Page excerpt START

Examining ethics in study recruitment manipulation

May / June 2013 | Volume 12, Issue 3

Sometimes researchers in developing countries worry that potential participants give consent simply because they are asked by doctors or other authority figures. Are they manipulated into research participation? Fogarty bioethicist Dr. Joseph Millum and NIH Clinical Center fellow Amulya Mandava weight this issue in their paper in the Hastings Center Report.

When designing enrollment processes, researchers should consider a number of factors, the authors suggest. First, they should examine the effects of their use of knowledge about the decision-making processes of potential participants. If the researchers are deceiving people about facts relevant to their decision or causing them to make a decision based on immediate desires instead of considered preferences, the researchers are engaged in manipulation. If the manipulation involves deception about facts relevant to the study, the manipulation would render consent invalid, the authors maintain. If not, further analysis is required.

When nonmanipulative alternatives are genuinely impractical, manipulation can be justified if the study is sufficiently important, according to the authors. For example, if participation provides great benefits to participants - such as access to treatment - or produces valuable research results, it may be considered to meet the criteria.

The paper describes a scenario in which a physician receives advice from his colleague on how to boost slow recruitment of subjects for a clinical trial of hypertensive medication. "Stop having staff ask people if they want to be in the study," the colleague says. "You need to use the 'white coat effect.' Have the nurse show the patients into your office. Make them wait, like it’s a privilege to see you. Put on your coat and stethoscope and sit behind your desk. These people don’t like to say no to doctors."

If the doctor were to follow up as suggested, he would not be unethically threatening his patients or deceiving them about the study. But by playing on people's desire to please high-status individuals, the doctor would be manipulating their motives.

In this case, "It is hard to imagine that enrolling this group of people ... is both important enough to justify manipulating them into it and requires such manipulation in order to get them to consent," the authors conclude.

Page excerpt END
Dataset records START

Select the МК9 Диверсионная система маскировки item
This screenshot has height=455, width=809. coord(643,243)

Dataset records END
Dataset records START

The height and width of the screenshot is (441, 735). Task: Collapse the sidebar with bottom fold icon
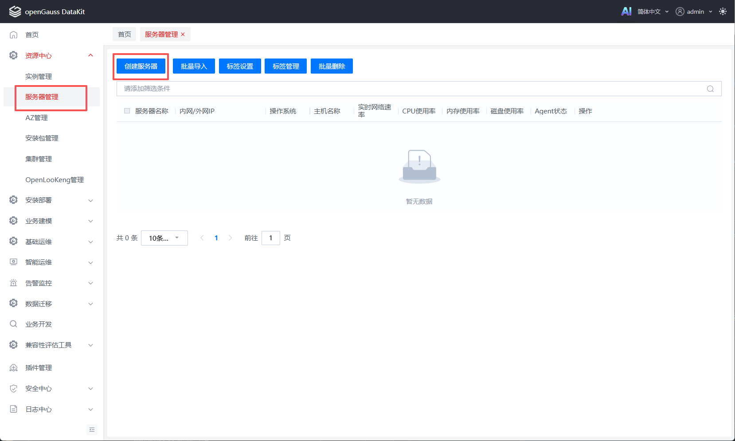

Dataset records END
Dataset records START

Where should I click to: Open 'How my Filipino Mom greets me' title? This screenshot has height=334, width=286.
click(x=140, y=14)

Dataset records END

Reproduce the part of the article on manipulation in study recruitment that begins at the words "May / June 2013" and stops after the words "Hastings Center Report.". The material in the three blocks above is separate from the article and unrelated to it.

May / June 2013 | Volume 12, Issue 3

Sometimes researchers in developing countries worry that potential participants give consent simply because they are asked by doctors or other authority figures. Are they manipulated into research participation? Fogarty bioethicist Dr. Joseph Millum and NIH Clinical Center fellow Amulya Mandava weight this issue in their paper in the Hastings Center Report.